:: Work to complete ::
Render all of the records below as a Markdown table with the columns "No." and "Line", one row per line, leaving out the blank lines.

:: Data extract ::
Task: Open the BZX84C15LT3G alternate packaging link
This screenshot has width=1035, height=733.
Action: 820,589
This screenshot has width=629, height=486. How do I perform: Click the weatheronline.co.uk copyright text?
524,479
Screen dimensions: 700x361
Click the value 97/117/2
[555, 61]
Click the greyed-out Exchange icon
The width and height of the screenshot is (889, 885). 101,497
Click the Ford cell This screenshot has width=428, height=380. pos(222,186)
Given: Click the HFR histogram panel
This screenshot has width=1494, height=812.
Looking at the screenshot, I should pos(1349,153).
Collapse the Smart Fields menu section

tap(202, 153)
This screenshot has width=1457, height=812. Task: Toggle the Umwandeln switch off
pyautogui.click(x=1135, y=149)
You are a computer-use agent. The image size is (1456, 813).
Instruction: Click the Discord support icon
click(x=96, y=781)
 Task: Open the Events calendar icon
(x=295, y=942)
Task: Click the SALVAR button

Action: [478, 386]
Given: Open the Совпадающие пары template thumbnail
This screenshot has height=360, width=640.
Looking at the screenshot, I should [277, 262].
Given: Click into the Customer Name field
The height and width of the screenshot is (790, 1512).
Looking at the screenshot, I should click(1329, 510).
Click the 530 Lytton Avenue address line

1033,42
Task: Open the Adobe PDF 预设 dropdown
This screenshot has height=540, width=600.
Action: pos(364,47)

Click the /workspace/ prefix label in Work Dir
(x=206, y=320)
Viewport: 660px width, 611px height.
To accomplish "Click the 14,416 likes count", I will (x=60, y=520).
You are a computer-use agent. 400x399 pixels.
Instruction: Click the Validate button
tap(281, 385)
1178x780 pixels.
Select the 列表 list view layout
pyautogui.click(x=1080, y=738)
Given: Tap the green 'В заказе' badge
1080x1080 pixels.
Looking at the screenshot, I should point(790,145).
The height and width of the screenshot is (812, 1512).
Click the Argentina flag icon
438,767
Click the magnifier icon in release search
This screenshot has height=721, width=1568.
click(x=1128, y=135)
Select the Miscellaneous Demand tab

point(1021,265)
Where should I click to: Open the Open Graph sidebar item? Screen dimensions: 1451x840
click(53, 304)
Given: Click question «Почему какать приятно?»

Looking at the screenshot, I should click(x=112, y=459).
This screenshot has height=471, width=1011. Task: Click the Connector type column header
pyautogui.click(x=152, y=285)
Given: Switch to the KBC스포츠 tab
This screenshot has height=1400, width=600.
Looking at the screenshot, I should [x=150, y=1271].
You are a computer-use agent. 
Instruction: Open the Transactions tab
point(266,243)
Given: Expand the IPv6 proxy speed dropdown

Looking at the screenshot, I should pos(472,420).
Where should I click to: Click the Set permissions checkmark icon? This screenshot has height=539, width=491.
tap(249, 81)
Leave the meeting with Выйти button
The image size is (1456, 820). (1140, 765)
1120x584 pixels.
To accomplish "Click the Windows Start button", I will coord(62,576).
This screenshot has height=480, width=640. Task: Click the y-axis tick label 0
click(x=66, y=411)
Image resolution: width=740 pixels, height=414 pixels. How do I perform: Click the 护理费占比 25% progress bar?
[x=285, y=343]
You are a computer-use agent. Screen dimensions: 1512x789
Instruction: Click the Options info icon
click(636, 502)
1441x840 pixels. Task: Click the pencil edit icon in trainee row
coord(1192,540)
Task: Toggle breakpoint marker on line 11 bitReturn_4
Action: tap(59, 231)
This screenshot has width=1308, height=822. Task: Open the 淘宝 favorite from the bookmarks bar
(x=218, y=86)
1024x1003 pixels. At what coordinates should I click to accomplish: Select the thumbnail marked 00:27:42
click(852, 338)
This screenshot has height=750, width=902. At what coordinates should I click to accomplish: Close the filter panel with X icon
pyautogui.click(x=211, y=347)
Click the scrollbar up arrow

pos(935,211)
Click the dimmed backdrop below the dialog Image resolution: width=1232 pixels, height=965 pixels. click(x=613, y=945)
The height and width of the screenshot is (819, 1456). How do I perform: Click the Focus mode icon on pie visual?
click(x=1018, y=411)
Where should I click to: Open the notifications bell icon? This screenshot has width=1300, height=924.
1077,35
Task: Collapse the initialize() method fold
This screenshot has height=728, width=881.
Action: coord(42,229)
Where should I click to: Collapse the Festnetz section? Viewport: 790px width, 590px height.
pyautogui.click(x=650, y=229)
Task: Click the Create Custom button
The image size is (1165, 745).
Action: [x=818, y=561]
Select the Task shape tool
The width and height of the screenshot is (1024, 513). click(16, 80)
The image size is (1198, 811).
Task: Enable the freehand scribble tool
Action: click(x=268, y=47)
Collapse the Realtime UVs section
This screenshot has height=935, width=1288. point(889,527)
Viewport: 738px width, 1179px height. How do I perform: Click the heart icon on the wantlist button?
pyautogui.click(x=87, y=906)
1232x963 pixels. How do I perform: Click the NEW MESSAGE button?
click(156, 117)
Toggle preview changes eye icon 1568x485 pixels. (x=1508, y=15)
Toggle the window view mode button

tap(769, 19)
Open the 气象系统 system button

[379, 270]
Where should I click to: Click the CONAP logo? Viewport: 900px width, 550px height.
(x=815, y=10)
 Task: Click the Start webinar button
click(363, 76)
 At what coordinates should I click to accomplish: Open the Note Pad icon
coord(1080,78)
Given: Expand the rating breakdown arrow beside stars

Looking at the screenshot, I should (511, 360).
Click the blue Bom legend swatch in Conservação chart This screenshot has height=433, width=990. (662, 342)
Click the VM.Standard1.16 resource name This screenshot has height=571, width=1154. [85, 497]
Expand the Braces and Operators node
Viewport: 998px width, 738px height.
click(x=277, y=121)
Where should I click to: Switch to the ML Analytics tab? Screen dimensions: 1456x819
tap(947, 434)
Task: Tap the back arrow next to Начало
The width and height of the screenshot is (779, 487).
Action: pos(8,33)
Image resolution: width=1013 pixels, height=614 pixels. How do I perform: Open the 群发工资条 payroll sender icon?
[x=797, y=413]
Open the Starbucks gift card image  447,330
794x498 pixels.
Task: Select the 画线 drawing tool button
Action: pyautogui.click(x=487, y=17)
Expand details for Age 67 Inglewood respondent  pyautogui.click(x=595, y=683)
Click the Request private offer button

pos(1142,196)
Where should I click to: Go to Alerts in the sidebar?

:: Response for this exercise ::
| No. | Line |
|---|---|
| 1 | Task: Open the BZX84C15LT3G alternate packaging link |
| 2 | This screenshot has width=1035, height=733. |
| 3 | Action: 820,589 |
| 4 | This screenshot has width=629, height=486. How do I perform: Click the weatheronline.co.uk copyright text? |
| 5 | 524,479 |
| 6 | Screen dimensions: 700x361 |
| 7 | Click the value 97/117/2 |
| 8 | [555, 61] |
| 9 | Click the greyed-out Exchange icon |
| 10 | The width and height of the screenshot is (889, 885). 101,497 |
| 11 | Click the Ford cell This screenshot has width=428, height=380. pos(222,186) |
| 12 | Given: Click the HFR histogram panel |
| 13 | This screenshot has width=1494, height=812. |
| 14 | Looking at the screenshot, I should pos(1349,153). |
| 15 | Collapse the Smart Fields menu section |
| 16 | tap(202, 153) |
| 17 | This screenshot has width=1457, height=812. Task: Toggle the Umwandeln switch off |
| 18 | pyautogui.click(x=1135, y=149) |
| 19 | You are a computer-use agent. The image size is (1456, 813). |
| 20 | Instruction: Click the Discord support icon |
| 21 | click(x=96, y=781) |
| 22 |  Task: Open the Events calendar icon |
| 23 | (x=295, y=942) |
| 24 | Task: Click the SALVAR button |
| 25 | Action: [478, 386] |
| 26 | Given: Open the Совпадающие пары template thumbnail |
| 27 | This screenshot has height=360, width=640. |
| 28 | Looking at the screenshot, I should [277, 262]. |
| 29 | Given: Click into the Customer Name field |
| 30 | The height and width of the screenshot is (790, 1512). |
| 31 | Looking at the screenshot, I should click(1329, 510). |
| 32 | Click the 530 Lytton Avenue address line |
| 33 | 1033,42 |
| 34 | Task: Open the Adobe PDF 预设 dropdown |
| 35 | This screenshot has height=540, width=600. |
| 36 | Action: pos(364,47) |
| 37 | Click the /workspace/ prefix label in Work Dir |
| 38 | (x=206, y=320) |
| 39 | Viewport: 660px width, 611px height. |
| 40 | To accomplish "Click the 14,416 likes count", I will (x=60, y=520). |
| 41 | You are a computer-use agent. 400x399 pixels. |
| 42 | Instruction: Click the Validate button |
| 43 | tap(281, 385) |
| 44 | 1178x780 pixels. |
| 45 | Select the 列表 list view layout |
| 46 | pyautogui.click(x=1080, y=738) |
| 47 | Given: Tap the green 'В заказе' badge |
| 48 | 1080x1080 pixels. |
| 49 | Looking at the screenshot, I should point(790,145). |
| 50 | The height and width of the screenshot is (812, 1512). |
| 51 | Click the Argentina flag icon |
| 52 | 438,767 |
| 53 | Click the magnifier icon in release search |
| 54 | This screenshot has height=721, width=1568. |
| 55 | click(x=1128, y=135) |
| 56 | Select the Miscellaneous Demand tab |
| 57 | point(1021,265) |
| 58 | Where should I click to: Open the Open Graph sidebar item? Screen dimensions: 1451x840 |
| 59 | click(53, 304) |
| 60 | Given: Click question «Почему какать приятно?» |
| 61 | Looking at the screenshot, I should click(x=112, y=459). |
| 62 | This screenshot has height=471, width=1011. Task: Click the Connector type column header |
| 63 | pyautogui.click(x=152, y=285) |
| 64 | Given: Switch to the KBC스포츠 tab |
| 65 | This screenshot has height=1400, width=600. |
| 66 | Looking at the screenshot, I should [x=150, y=1271]. |
| 67 | You are a computer-use agent.  |
| 68 | Instruction: Open the Transactions tab |
| 69 | point(266,243) |
| 70 | Given: Expand the IPv6 proxy speed dropdown |
| 71 | Looking at the screenshot, I should pos(472,420). |
| 72 | Where should I click to: Click the Set permissions checkmark icon? This screenshot has height=539, width=491. |
| 73 | tap(249, 81) |
| 74 | Leave the meeting with Выйти button |
| 75 | The image size is (1456, 820). (1140, 765) |
| 76 | 1120x584 pixels. |
| 77 | To accomplish "Click the Windows Start button", I will coord(62,576). |
| 78 | This screenshot has height=480, width=640. Task: Click the y-axis tick label 0 |
| 79 | click(x=66, y=411) |
| 80 | Image resolution: width=740 pixels, height=414 pixels. How do I perform: Click the 护理费占比 25% progress bar? |
| 81 | [x=285, y=343] |
| 82 | You are a computer-use agent. Screen dimensions: 1512x789 |
| 83 | Instruction: Click the Options info icon |
| 84 | click(636, 502) |
| 85 | 1441x840 pixels. Task: Click the pencil edit icon in trainee row |
| 86 | coord(1192,540) |
| 87 | Task: Toggle breakpoint marker on line 11 bitReturn_4 |
| 88 | Action: tap(59, 231) |
| 89 | This screenshot has width=1308, height=822. Task: Open the 淘宝 favorite from the bookmarks bar |
| 90 | (x=218, y=86) |
| 91 | 1024x1003 pixels. At what coordinates should I click to accomplish: Select the thumbnail marked 00:27:42 |
| 92 | click(852, 338) |
| 93 | This screenshot has height=750, width=902. At what coordinates should I click to accomplish: Close the filter panel with X icon |
| 94 | pyautogui.click(x=211, y=347) |
| 95 | Click the scrollbar up arrow |
| 96 | pos(935,211) |
| 97 | Click the dimmed backdrop below the dialog Image resolution: width=1232 pixels, height=965 pixels. click(x=613, y=945) |
| 98 | The height and width of the screenshot is (819, 1456). How do I perform: Click the Focus mode icon on pie visual? |
| 99 | click(x=1018, y=411) |
| 100 | Where should I click to: Open the notifications bell icon? This screenshot has width=1300, height=924. |
| 101 | 1077,35 |
| 102 | Task: Collapse the initialize() method fold |
| 103 | This screenshot has height=728, width=881. |
| 104 | Action: coord(42,229) |
| 105 | Where should I click to: Collapse the Festnetz section? Viewport: 790px width, 590px height. |
| 106 | pyautogui.click(x=650, y=229) |
| 107 | Task: Click the Create Custom button |
| 108 | The image size is (1165, 745). |
| 109 | Action: [x=818, y=561] |
| 110 | Select the Task shape tool |
| 111 | The width and height of the screenshot is (1024, 513). click(16, 80) |
| 112 | The image size is (1198, 811). |
| 113 | Task: Enable the freehand scribble tool |
| 114 | Action: click(x=268, y=47) |
| 115 | Collapse the Realtime UVs section |
| 116 | This screenshot has height=935, width=1288. point(889,527) |
| 117 | Viewport: 738px width, 1179px height. How do I perform: Click the heart icon on the wantlist button? |
| 118 | pyautogui.click(x=87, y=906) |
| 119 | 1232x963 pixels. How do I perform: Click the NEW MESSAGE button? |
| 120 | click(156, 117) |
| 121 | Toggle preview changes eye icon 1568x485 pixels. (x=1508, y=15) |
| 122 | Toggle the window view mode button |
| 123 | tap(769, 19) |
| 124 | Open the 气象系统 system button |
| 125 | [379, 270] |
| 126 | Where should I click to: Click the CONAP logo? Viewport: 900px width, 550px height. |
| 127 | (x=815, y=10) |
| 128 |  Task: Click the Start webinar button |
| 129 | click(363, 76) |
| 130 |  At what coordinates should I click to accomplish: Open the Note Pad icon |
| 131 | coord(1080,78) |
| 132 | Given: Expand the rating breakdown arrow beside stars |
| 133 | Looking at the screenshot, I should (511, 360). |
| 134 | Click the blue Bom legend swatch in Conservação chart This screenshot has height=433, width=990. (662, 342) |
| 135 | Click the VM.Standard1.16 resource name This screenshot has height=571, width=1154. [85, 497] |
| 136 | Expand the Braces and Operators node |
| 137 | Viewport: 998px width, 738px height. |
| 138 | click(x=277, y=121) |
| 139 | Where should I click to: Switch to the ML Analytics tab? Screen dimensions: 1456x819 |
| 140 | tap(947, 434) |
| 141 | Task: Tap the back arrow next to Начало |
| 142 | The width and height of the screenshot is (779, 487). |
| 143 | Action: pos(8,33) |
| 144 | Image resolution: width=1013 pixels, height=614 pixels. How do I perform: Open the 群发工资条 payroll sender icon? |
| 145 | [x=797, y=413] |
| 146 | Open the Starbucks gift card image  447,330 |
| 147 | 794x498 pixels. |
| 148 | Task: Select the 画线 drawing tool button |
| 149 | Action: pyautogui.click(x=487, y=17) |
| 150 | Expand details for Age 67 Inglewood respondent  pyautogui.click(x=595, y=683) |
| 151 | Click the Request private offer button |
| 152 | pos(1142,196) |
| 153 | Where should I click to: Go to Alerts in the sidebar? |